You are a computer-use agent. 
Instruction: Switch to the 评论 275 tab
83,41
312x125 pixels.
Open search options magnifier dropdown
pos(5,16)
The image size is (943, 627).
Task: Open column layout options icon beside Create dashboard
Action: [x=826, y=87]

........

DIRECTIONS:
Beginning at the line that contains "312x125 pixels." and ending at the last line above, copy each line without any change.

OUTPUT BELOW:
312x125 pixels.
Open search options magnifier dropdown
pos(5,16)
The image size is (943, 627).
Task: Open column layout options icon beside Create dashboard
Action: [x=826, y=87]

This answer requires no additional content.